The analysis process described is ok, although it is not very clear how the authors moved form this to the themes presented.

Table 3 is suggestive of what Barbour (2001) warned of as a tick box approach to ensuring ‘rigour’ in qualitative research. It would be better to have this as an appendix, and to give brief examples of what was done, e.g. how were field notes used to analyse transcripts? The use of inter-coder reliability is suggestive of some kind of underpinning fundamental truth that is being reached by coding, which contradicts the epistemological assumptions of qualitative research (Braun & Clarke  2022 have discussed this in some depth in their most recent book).

Some of the findings are confusing and need reconsideration. The two themes seem very obvious, lack depth, and are not very interesting, but the short excerpts suggest there is much more going on in the data. There are clearly interesting contradictions between some who were very happy with the lack of social contact as they felt this gave them space to breastfeed in peace without disturbance or interference from family and friends and others who (very specifically) felt that the absence of the advice and guidance from their own mothers was hindering their ability to breastfeed effectively. There are also indications that there are some very clear inequalities here, which is touched upon in the discussion. Is there not more in the data about this? Very little on the wider psychological impacts on the mothers of lockdown and how this impacted on their breastfeeding. There are interesting findings on the restricted access to social/professional support and the potential for this to result in early cessation of breastfeeding.

Overall, I wanted more from the findings and was quite frustrated by their quite descriptive and thin nature.

The discussion starts with Covid-019 mother to baby transmission, but this is not something considered in the data these were non-infected mothers. Was this something that the mothers were concerned about, as it does not come through very clearly in the findings?

Much of the discussion makes quite large claims on the basis of some relatively thin evidence. It may be that there is some good data in the interviews, but it has not been brought out very well in the findings.

Overall, I feel that this needs some significant revision before it would be suitable for publication.

References

Barbour R. S. (2001). Checklists for improving rigour in qualitative research: a case of the tail wagging the dog?. BMJ (Clinical research ed.)322(7294), 1115–1117.

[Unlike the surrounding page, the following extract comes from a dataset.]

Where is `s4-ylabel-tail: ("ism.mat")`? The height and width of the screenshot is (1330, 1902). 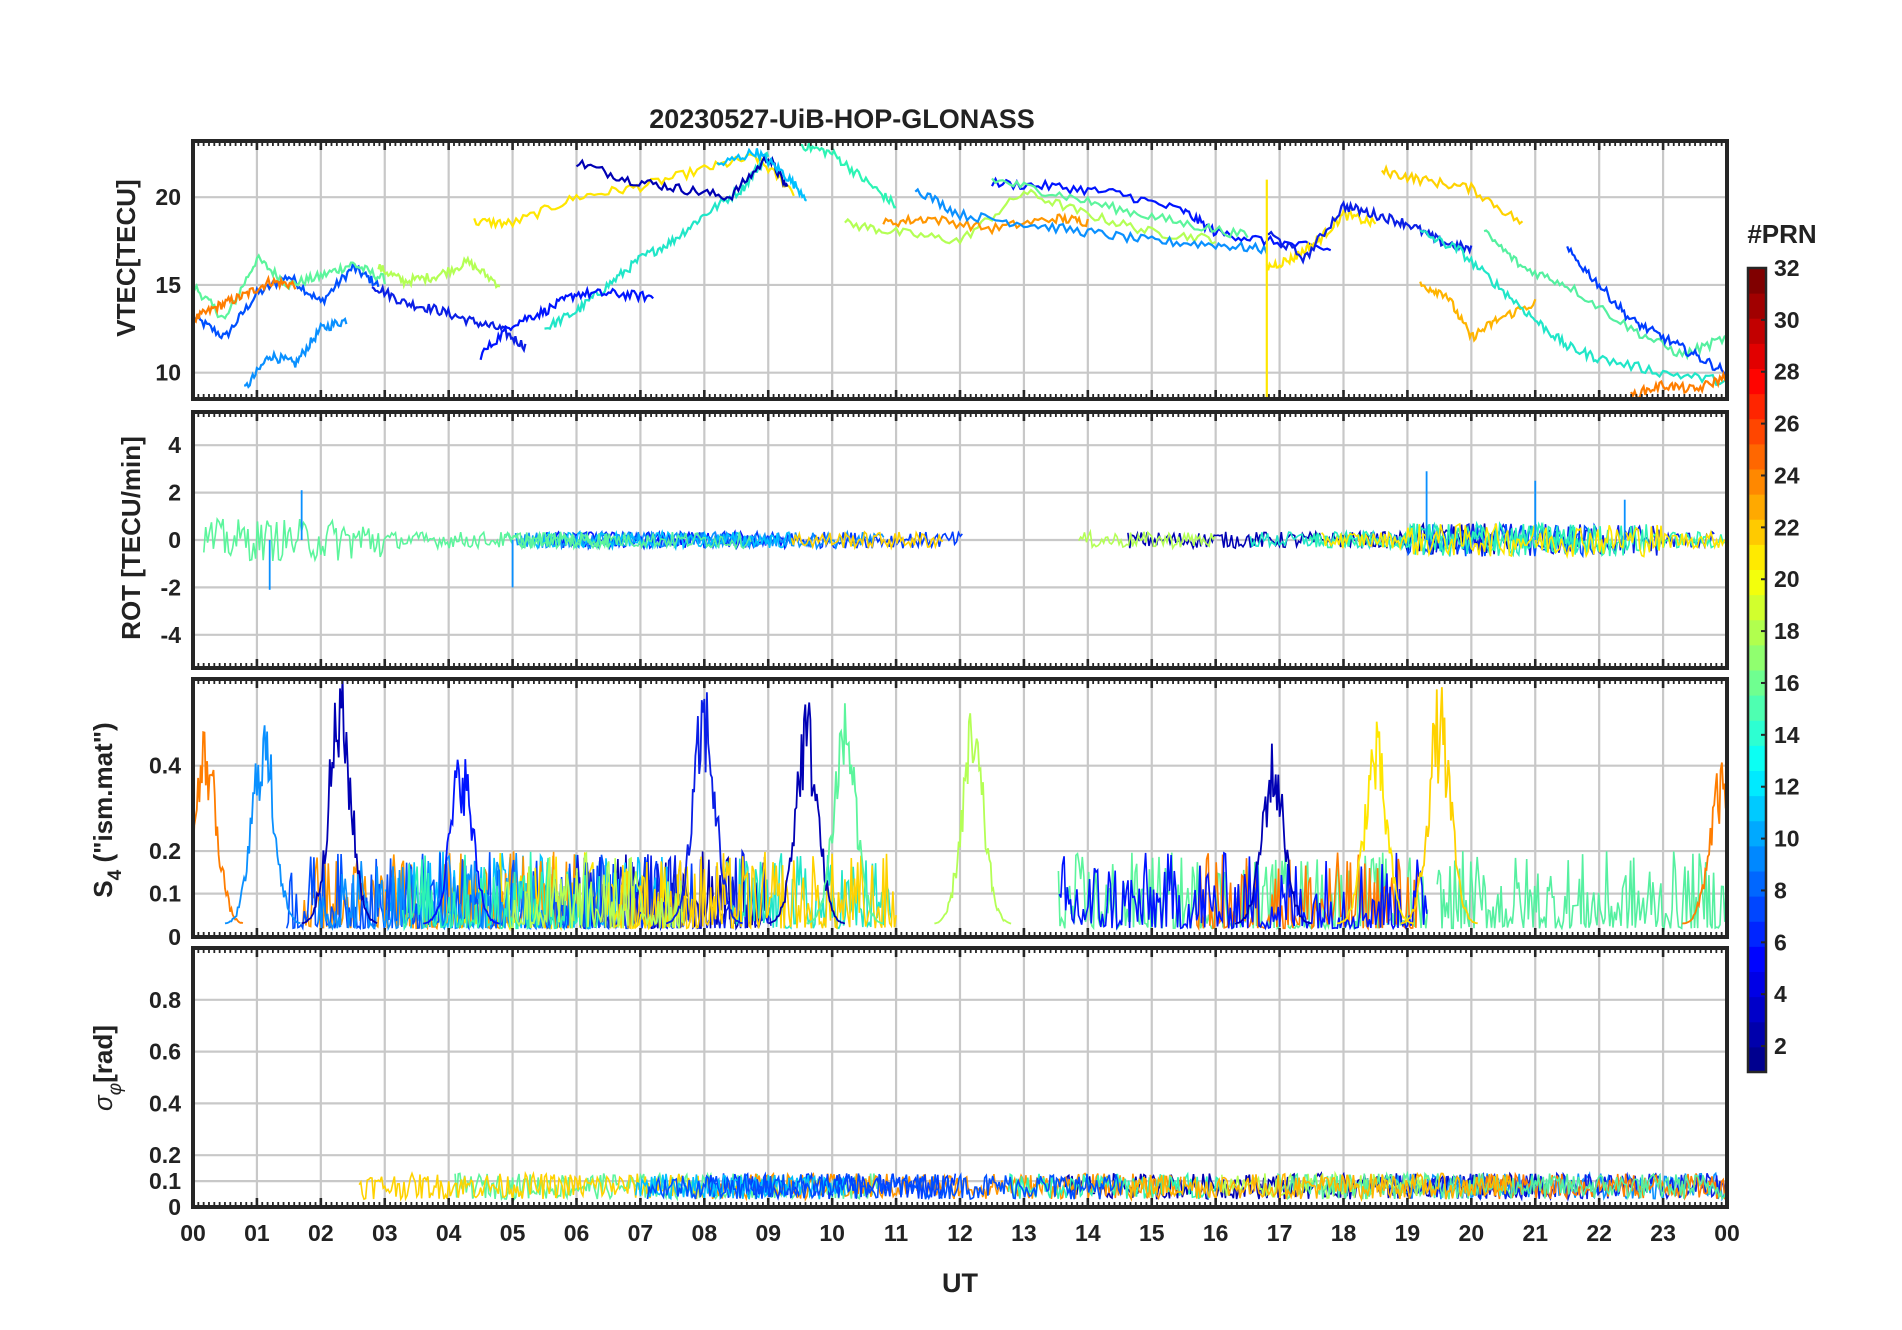 s4-ylabel-tail: ("ism.mat") is located at coordinates (103, 796).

Braun, V. and V. Clarke (2022) Thematic Analysis: A Practical Guide. London: Sage.

Author Response

Dear Respected Reviewer,

International Journal of Environmental Research and Public Health

RE: Manuscript titled "The Lived Experiences of Women Without COVID-19 in Breastfeeding their Infants During the Pandemic: A Descriptive Phenomenological Study"

     Thank you for your unstinting effort to review the revised manuscript. Our research team appreciated your valuable comments. In this attached document, we provided our responses in a point-by-point format. We hope that our revisions to the manuscript can address your concerns satisfactorily.

     This response letter was prepared with reference to a template that we downloaded from the Journal website. In that template, we noticed that all responses from the authors were highlighted in red. We thus followed the prescribed style and format.

 

Your faithfully,

Corresponding author

Manuscript no.: ijerph-1784525

[The author's name is not shown because a blinded review process is required by the Journal.]